##### GIVEN ENTRIES
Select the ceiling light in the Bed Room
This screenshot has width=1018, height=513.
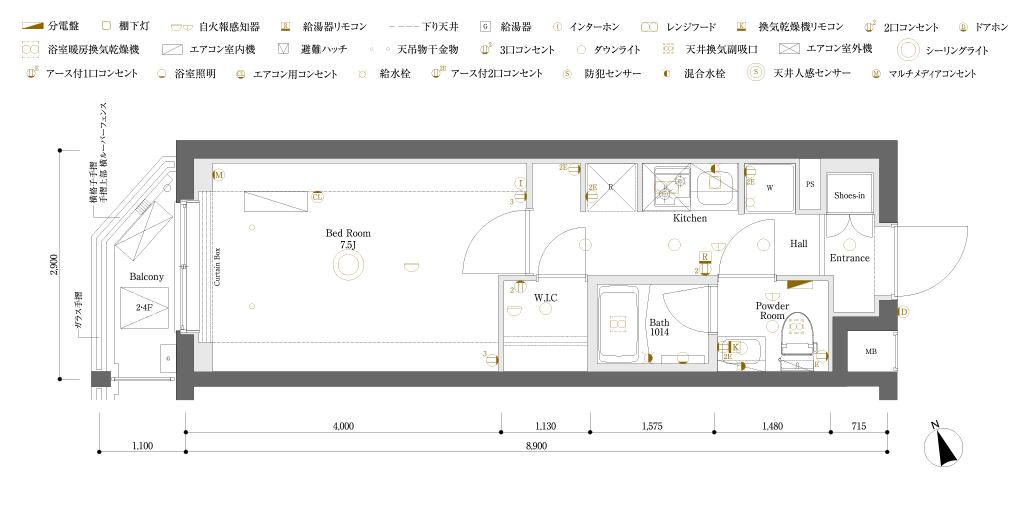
##########
##### GIVEN ENTRIES
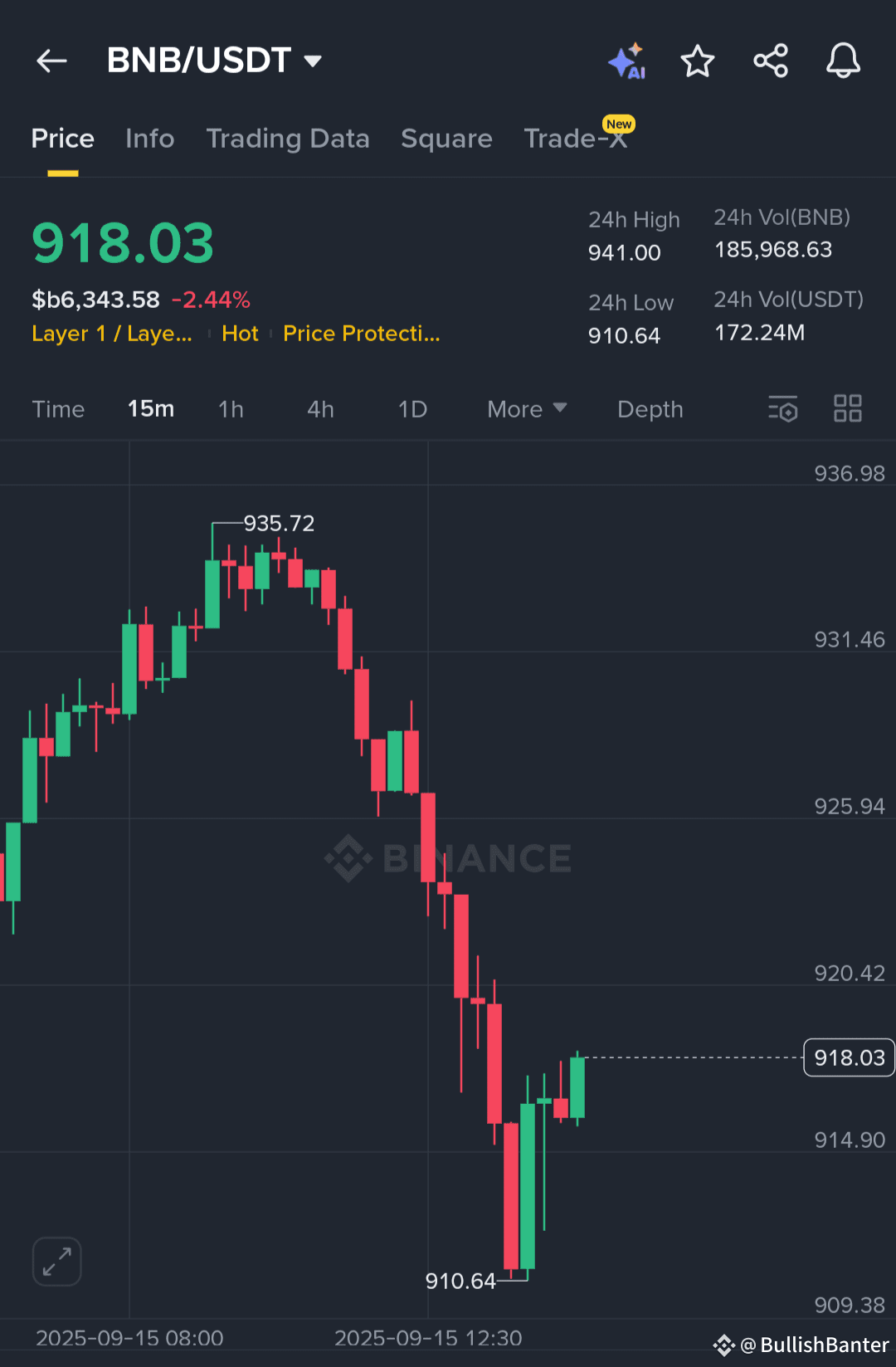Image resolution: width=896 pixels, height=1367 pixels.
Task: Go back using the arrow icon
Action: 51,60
##########
WHAT THIS TASK INVOLVES:
Using the entries shown above, reproduce verbatim the lines from the line bearing "Select the ceiling light in the Bed Room" to the line bearing "This screenshot has width=1018, height=513.", inclusive.

TASK SOLUTION:
Select the ceiling light in the Bed Room
This screenshot has width=1018, height=513.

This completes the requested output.